How to make the laudable proper

by Christie Blatchford

OTTAWA -- If only the issue were as simple as the delicious picture that greeted the nine justices of the Supreme Court of Canada when they came back into their courtroom after the morning recess yesterday.

There, in the front row of the public gallery, sitting side-by-side, were the two men who have come to represent for many Canadians the very forces of good and evil, Ontario Provincial Police Detective-Inspector Bob Matthews and John Robin Sharpe.

Det.-Insp. Matthews is the longtime head of the child pornography unit of the OPP, probably the most knowledgeable police officer in the country on this subject, a frequent expert witness in court, and the man who so successfully argued the case that police needed a better tool to deal with kiddie porn that he could be fairly described as one of the architects of the very legislation now being argued at the high court.

Det.-Insp. Matthews could play himself in the movie, so whistle-clean and wholesome-handsome is he. Silver-flecked hair cut close to his well-shaped head, beautifully mannered and impeccably attired in a fine navy suit and crisp white shirt, he appeared to have stepped fresh from some invisible travelling shower, sort of the flip-side of the Peanuts cartoon character PigPen.

Mr. Sharpe is the 66-year-old retired Vancouver city planner whose collection of naked boy pictures and accompanying writings, called Sam Paloc's Boys' Abuse: Floggings and Fortitude, became the most infamous in the land when the lot was seized about five years ago, both from his suitcases by Canada Customs and later by police from his home.

He, too, looked and acted every inch his part: He arrived late; dressed shabbily in a brown leather jacket, blue shirt, too-short black jeans and camel-coloured vest with a hole in it; alternately rolled his eyes in disdain, fell asleep and for a time actually picked his nose in court, and said such outrageous things as, "The public is thinking with its blood", which is only arguably better than being led about by its pecker, but one thing at a time.

It is Mr. Sharpe's case that has brought a slew of lobbyists and senior lawyers -- including Ontario Attorney-General Jim Flaherty, who himself handled that province's piece of the pro-law pie here yesterday, and fairly deftly too, though for a time he was boxed about the ears by Justice John Major -- to the Supreme Court for two days of argument.

On Jan. 13 last year, Mr. Sharpe was acquitted in the B.C. Supreme Court of two counts of possessing child pornography on the grounds that some parts of the Criminal Code of Canada are unconstitutional. The B.C. Court of Appeal later upheld the ruling, and in July, the province appealed the decision to the Supreme Court of Canada.

The law in question -- Section 163, though only parts of it are being contested here -- was passed in 1993, and by all accounts, revolutionized the investigation and prosecution of kiddie porn lovers.
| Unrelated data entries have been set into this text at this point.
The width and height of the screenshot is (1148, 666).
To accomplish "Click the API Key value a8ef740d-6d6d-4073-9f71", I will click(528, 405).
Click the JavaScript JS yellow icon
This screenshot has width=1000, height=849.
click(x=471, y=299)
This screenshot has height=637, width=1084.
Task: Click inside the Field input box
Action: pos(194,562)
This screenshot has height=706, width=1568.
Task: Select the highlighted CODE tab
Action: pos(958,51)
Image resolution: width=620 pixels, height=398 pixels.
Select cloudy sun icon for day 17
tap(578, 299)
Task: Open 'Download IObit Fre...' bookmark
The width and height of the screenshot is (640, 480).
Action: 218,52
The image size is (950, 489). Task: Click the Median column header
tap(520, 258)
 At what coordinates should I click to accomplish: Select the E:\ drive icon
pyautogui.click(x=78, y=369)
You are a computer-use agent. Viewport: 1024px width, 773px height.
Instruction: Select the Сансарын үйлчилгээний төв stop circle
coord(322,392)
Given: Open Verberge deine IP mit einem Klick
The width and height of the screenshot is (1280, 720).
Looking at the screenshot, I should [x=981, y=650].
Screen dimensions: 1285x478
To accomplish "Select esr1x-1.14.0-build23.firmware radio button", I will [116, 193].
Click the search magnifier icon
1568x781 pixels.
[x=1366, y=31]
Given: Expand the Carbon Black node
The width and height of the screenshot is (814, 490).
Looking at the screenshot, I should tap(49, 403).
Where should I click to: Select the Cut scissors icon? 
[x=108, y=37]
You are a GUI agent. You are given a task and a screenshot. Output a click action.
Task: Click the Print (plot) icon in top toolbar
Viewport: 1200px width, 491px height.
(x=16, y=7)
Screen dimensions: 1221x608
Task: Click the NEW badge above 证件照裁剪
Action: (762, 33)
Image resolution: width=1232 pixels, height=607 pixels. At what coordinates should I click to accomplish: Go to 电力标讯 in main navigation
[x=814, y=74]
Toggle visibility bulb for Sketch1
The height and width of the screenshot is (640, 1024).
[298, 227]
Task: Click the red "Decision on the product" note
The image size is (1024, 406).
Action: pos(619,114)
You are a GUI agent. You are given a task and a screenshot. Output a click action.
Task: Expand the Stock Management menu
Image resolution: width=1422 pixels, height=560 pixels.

According to an affidavit from Det.-Insp. Matthews that forms part of the evidence, before Section 163 came into being, his unit was able to muster only one or two such investigations a year; in 1998, it ran 134. Clearly, the section works. And Det.-Insp. Matthews, and the lawyer for the Canadian Police Association, Tim Danson, among others, yesterday argued that without it, they will be lost. They also say that simple possession of child porn is akin to simple possession of drugs -- that it gives police the necessary "foot in the door" that may lead them to more important dealers and traffickers and producers.

But since when are laws driven by their usefulness to police? And is a bad law rendered good merely because cops like it?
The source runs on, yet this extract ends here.